Court upholds tax evasion convictions after rejecting Fifth Amendment challenge
United States v. Saleem Naazir Hakim. United States Court of Appeals for the Eleventh Circuit. No. 24-12392.
A taxpayer on supervised release needs to clearly claim Fifth Amendment rights, or their financial disclosures could be used against them in a future tax case.
Holding
The Eleventh Circuit upheld convictions for tax evasion and failure to file. The court found no clear error in allowing financial disclosures made to a probation officer and said a Kastigar hearing was not required.
Why It Matters
Reinforces that vague objections do not trigger Fifth Amendment protection. The privilege must be clearly invoked.
Confirms that post-2016 sentencing guideline changes limit claims of “compelled” disclosures in supervised release settings.

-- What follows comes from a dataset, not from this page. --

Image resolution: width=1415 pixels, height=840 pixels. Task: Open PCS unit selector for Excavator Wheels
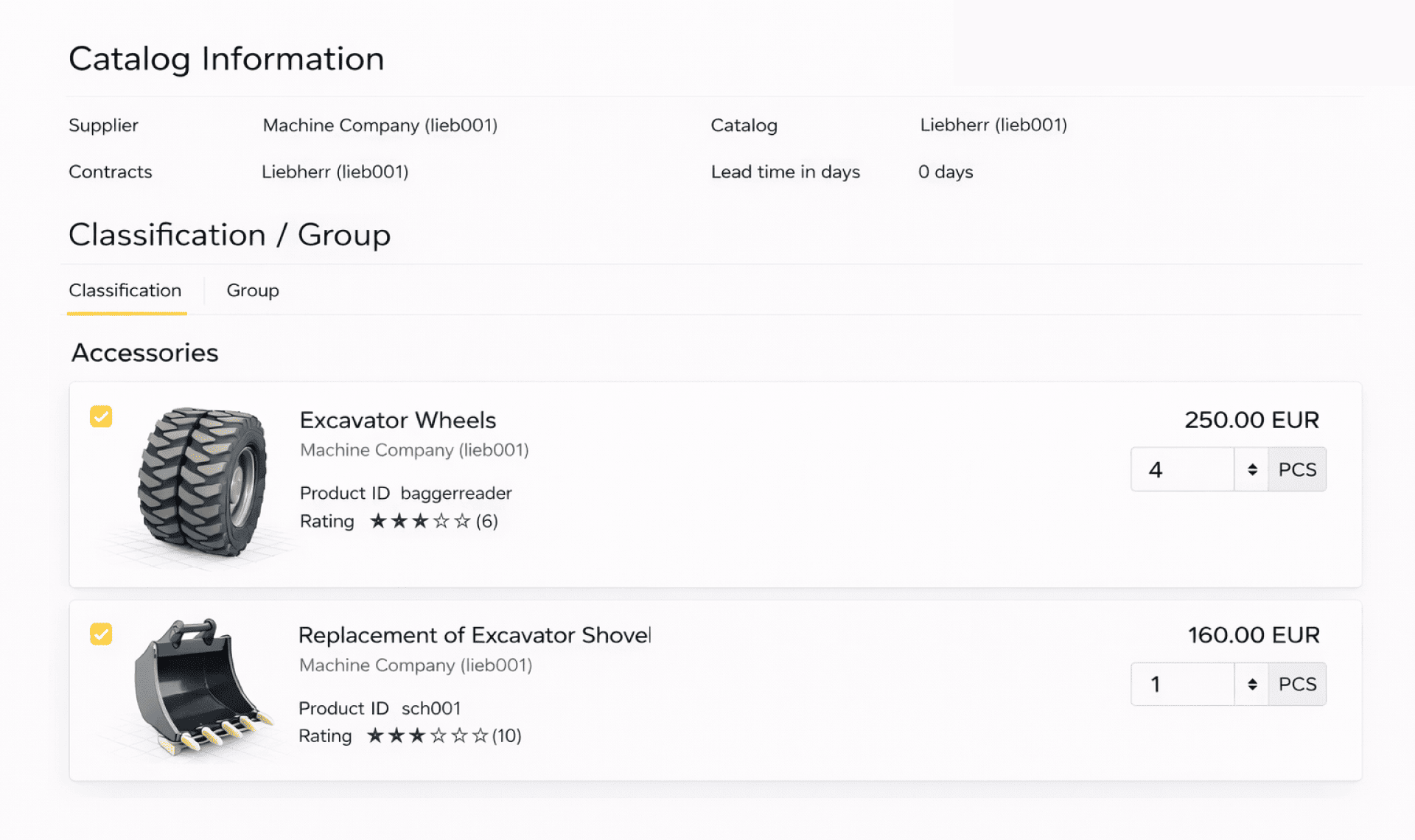1297,469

Signals that courts will not impose procedural safeguards, such as Kastigar hearings, unless specifically requested.
Routine application of the established Fifth Amendment doctrine, but it is important for practitioners handling parallel criminal and supervision issues.
Key Facts
The taxpayer failed to file returns for 2011–2013 and was convicted.
While on supervised release, he was required to disclose financial information and submit to an audit.
He delayed, objected informally, and eventually provided documents with reservations.
Supervised release was revoked for noncompliance.
The original conviction was vacated on unrelated grounds, and the case was retried.
The government used the disclosed financial information in the second prosecution.
Jury convicted on both original and additional counts for 2020–2022, including tax evasion under §7201.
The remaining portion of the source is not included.